Tips for borrowing through your SMSF

Self managed super funds (SMSF) are becoming an increasingly popular way for Australians to build their wealth towards retirement. The ability to manage and maintain your own retirement savings is an attractive prospect for many people. There is also a growing number of people who are putting their money towards an investment property. Fortunately, these two methods of generating wealth can come together in harmony thanks to recent legislative changes. 

If you don’t have quite enough in the super fund to purchase outright, you can also take out a SMSF loan to make up the balance. There are some things to look out for when buying a home in this way, so keep these points in mind at the outset.

You can’t purchase property for development or resale

The investment you make with your SMSF loan will be judged by what’s known as the sole purpose test. This stipulates that the investment can only be used for a single reason – to generate savings for the SMSF, not as a profit-making venture. For this reason, the fund can’t buy a property for redevelopment purposes. You will also need to be careful with the extent of renovations, as this can be interpreted as a profit-making exercise.

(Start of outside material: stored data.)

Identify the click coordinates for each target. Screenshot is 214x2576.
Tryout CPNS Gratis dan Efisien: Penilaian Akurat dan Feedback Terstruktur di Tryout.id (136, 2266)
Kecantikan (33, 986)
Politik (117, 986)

The property mustn’t be owned by friends or family

This stipulation prevents the fund from investing in property that was previously owned, or bought from, an associate of the fund. The scope of this is very wide and isn’t just limited to immediate family. It could be anyone, from distant friends to work colleagues. In the same way, the property cannot be sold to or leased by anyone remotely connected to a member.

This is a conflict of interest and could break the sole purpose test, which sets down that no one related to or associated with the fund should get any pre-retirement benefit from the fund.
These points are incredibly important to bare in mind when using self managed super fun loans to buy property, as any non-compliance will be heavily penalised.